Why, then, can that dam be broken now? Because the rise of LLMs has brought AI models that predict the three-dimensional structure of proteins with practical accuracy, and the technologies for inferring function from sequence have matured at striking speed. EnzymeForge would design a loop: the prediction model narrows the candidate sequences by a factor of thousands; the surviving candidates are validated in automated experimental facilities; the resulting data is fed back into the model to sharpen it further. A lever capable of dramatically lowering the cost of searching amino-acid space has, at last, entered the field — and that is why we read the moment as ripe.
For what it is worth, in the post-investment journey, the indicators we would track over time — the indicators that map directly to how quickly the R is being peeled back — would be the cycle time from candidate narrowing to functional confirmation per design theme, the improvement curve of the prediction model’s accuracy, and the number of adjacent application domains the technology successfully expands into.

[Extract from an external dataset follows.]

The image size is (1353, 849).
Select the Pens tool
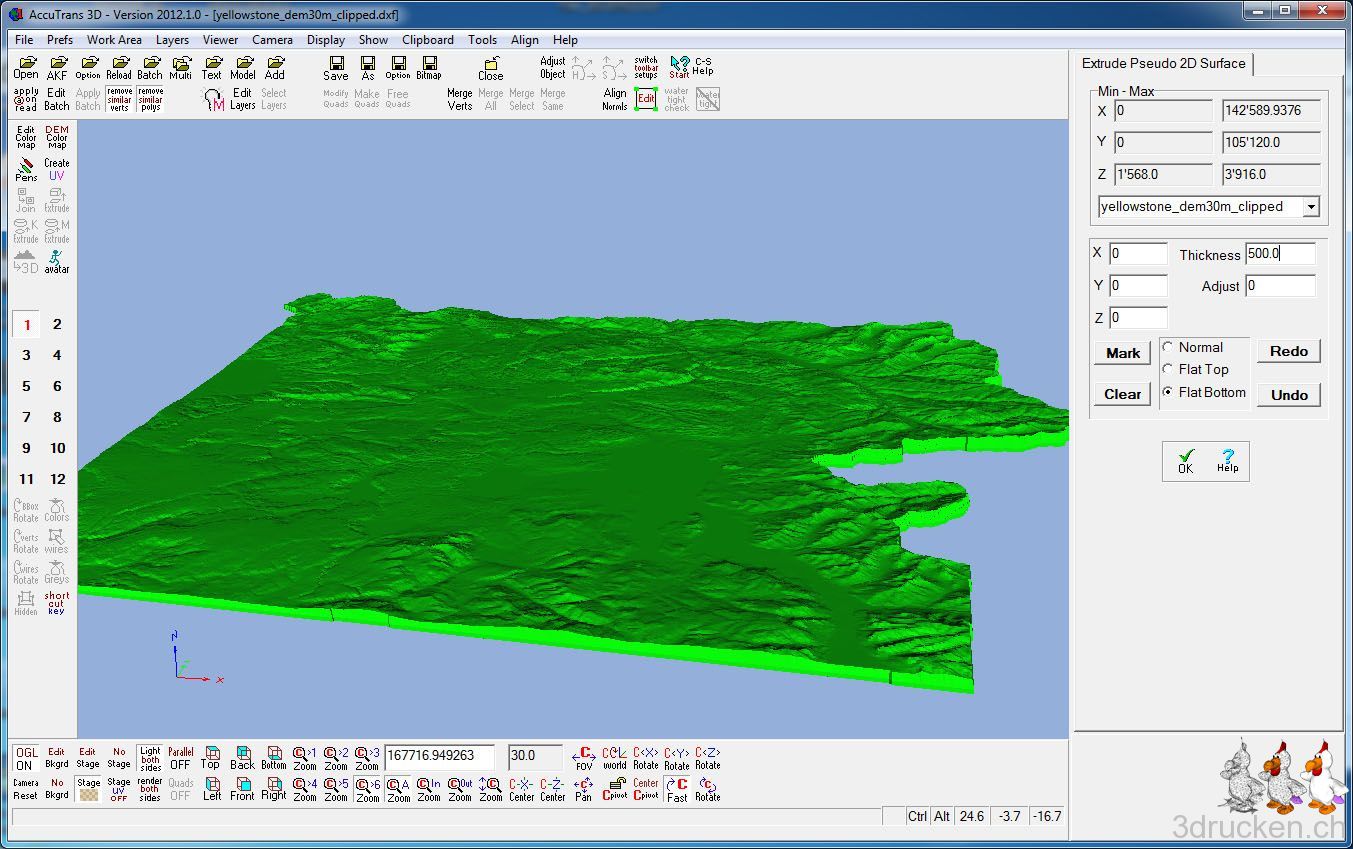click(26, 169)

To Make a Science of Innovation, and to Be the First to Believe in Those Who Carry It Out
In an age where dramatic change is breaking out, all at once, on every front, we have chosen, deliberately, to make change itself an object of scientific inquiry. To grow at ease with uncertainty, to take pleasure in risk, and yet to remain — relentlessly — faithful to structure and to cause. To treat innovation not as art but as science. Market iO and Ideation iO are, all of them, expressions of that posture.
What we are reaching for, through this whole body of work, is the ability to produce repeatable investment outcomes across Asia, continuously, over time. Not by leaning on the idiosyncrasies of any one person, and not by handing the work off to AI either. We will hold a common language for reading the factors that move a market at high resolution, run a single operating system from sourcing through partnership, and keep sharpening it. This renewal of Market iO is the first step of that.
Genesia Ventures will go on studying — with as much care, and as much daring, as anyone — the changes from which innovation springs. And we mean to remain the ones who believe, earlier than anyone else, in the founders who bring those changes into being.